In what was generally an upbeat message about the success of Cayman’s recent ‘road show’ promotion, Premier McKeeva Bush last week warned his fellow lawmakers about the departure of financial services firms from the country.
‘My ministry has learned of a small number of local financial services firms that are either in the process of relocating some of their operations and staff away from the Cayman Islands, or have already made that decision,’ Mr. Bush told the Legislative Assembly during a speech last week.
‘While…the numbers of firms are very small, it is of great concern to the government that the economic benefits of having their operations carried out in the Cayman Islands will be lost,’ he said.

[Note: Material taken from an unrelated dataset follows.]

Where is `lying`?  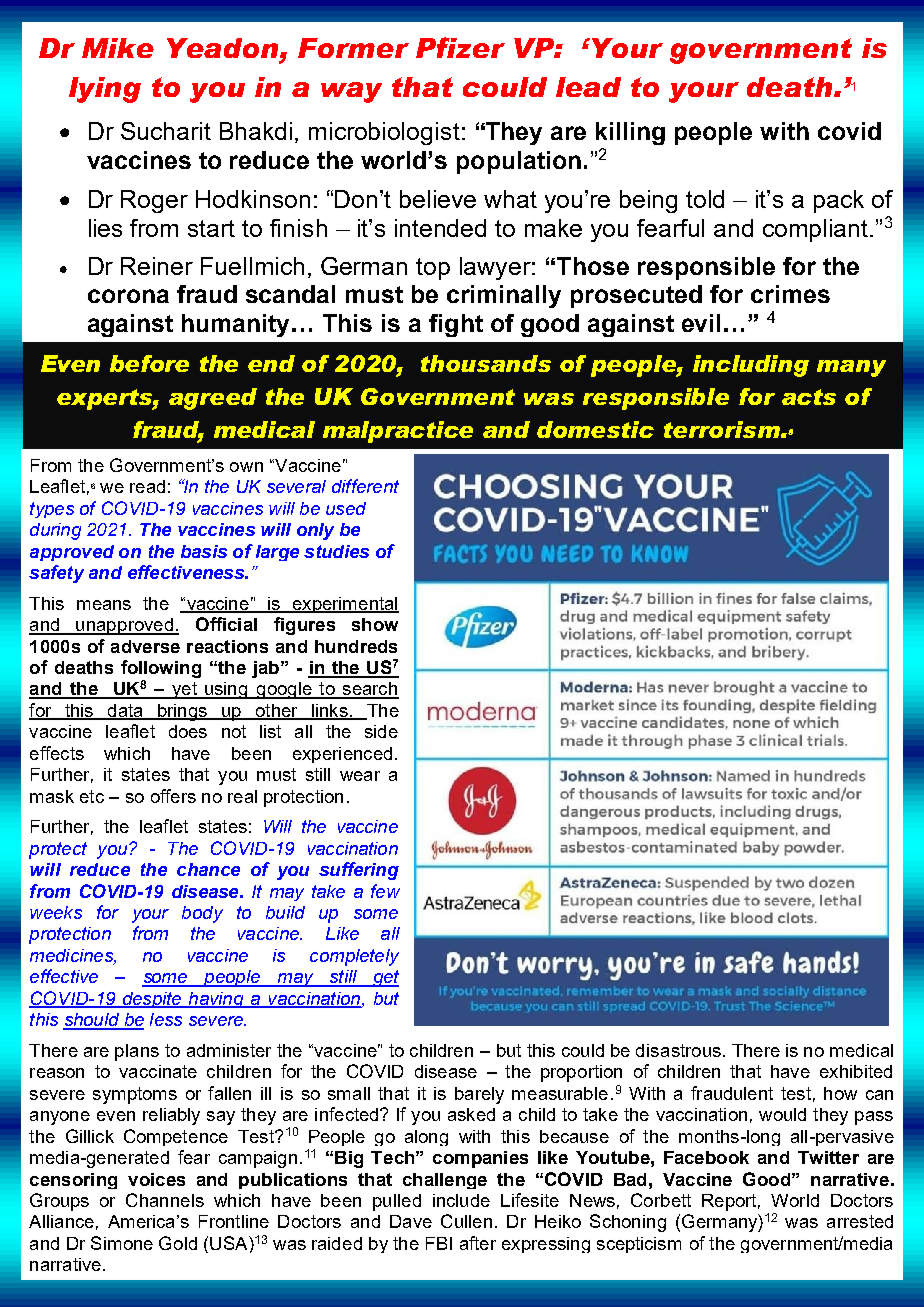
lying is located at coordinates (105, 90).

Most of the firms will remain registered in Cayman, Mr. Bush said, even if they do not maintain physical offices or staff here.

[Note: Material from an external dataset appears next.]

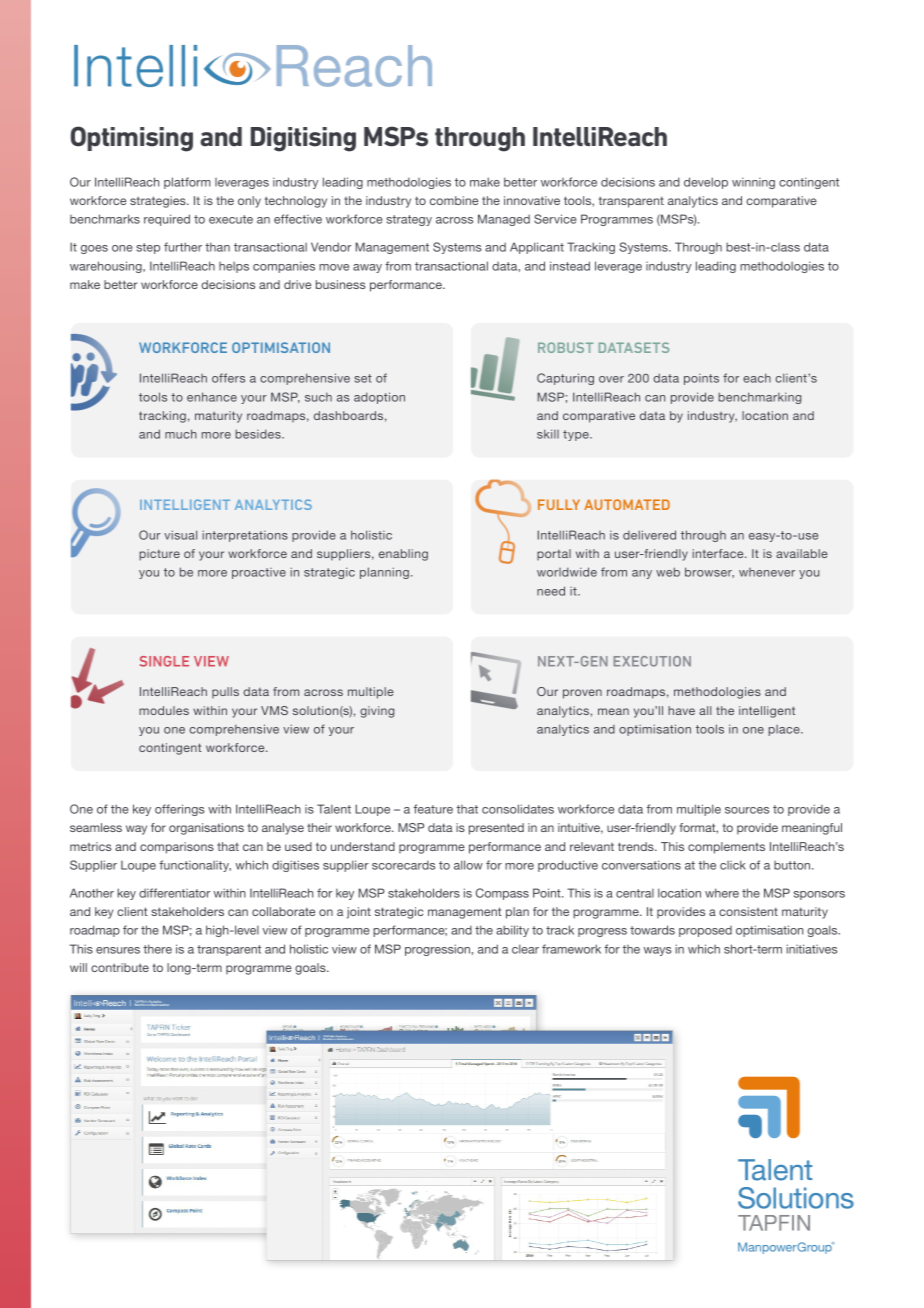  What do you see at coordinates (181, 434) in the screenshot?
I see `much` at bounding box center [181, 434].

International competition in the financial services industry has grown fiercer in the past decade and Mr. Bush said there are new players in the game which include Caribbean countries and African countries that previously had not been involved.
‘Not only do we need to roll out the green carpet for both foreign and local investors…we also need to quickly make efforts to ensure that existing firms continue to see this country as the first choice,’ Mr. Bush said.
International interest and confidence in the Cayman Islands remains strong, Mr. Bush said. He said that was evidenced in the recent US$312 bond issue floated on behalf of the Cayman Islands government in the US public bond market.
‘The bond issue was four times oversubscribed (with) an impressive $1.2 billion order book due to a high level of interest,’ he said.
The premier also pointed out that the interest rate for the bond issue, 5.95 per cent, was likely at least a half-point to full point lower than Cayman would have achieved if it had simply issued debt.
The lower interest rate would save the Cayman Islands some $17 million over the next 10 years compared to an amortising bond of at a 6.5 per cent rate, Mr. Bush said.
The bond issue was broadly diversified between North American investors (41 per cent), Europeans (29 per cent) and Asians (30 per cent).
Mr. Bush said his administration would renew efforts to re-establish a Cayman Islands presence in Asia.
‘It was rather unfortunate that the previous administration decided to reverse my government’s earlier decision to establish a presence in Hong Kong,’ he said. ‘If this was not discontinued, we would have been much further ahead today.’
Mr. Bush said key competitors such as the British Virgin Islands, Bahamas and the UK Crown dependency of Jersey had embarked on similar travelling promotion shows around the same time as Cayman.
‘We are not the only girl at the ball,’ Mr. Bush said of Cayman. ‘But we are still a beautiful girl.’
Two major concerns from potential investors on the November road show included the UK’s encouragement of its overseas territories to enact direct taxation, and the G20’s efforts to increase pressure on off-shore financial centres such as Cayman.
The road show took Cayman’s representatives to London, San Francisco, Boston, Los Angeles, New York, Singapore and Hong Kong. The first leg of the trip was done between 8-17 November, and a New York-London-Asia trip between 21-29 November.
The visits were organised by HSBC bank, who was involved in the US $312 bond sale on Cayman’s behalf.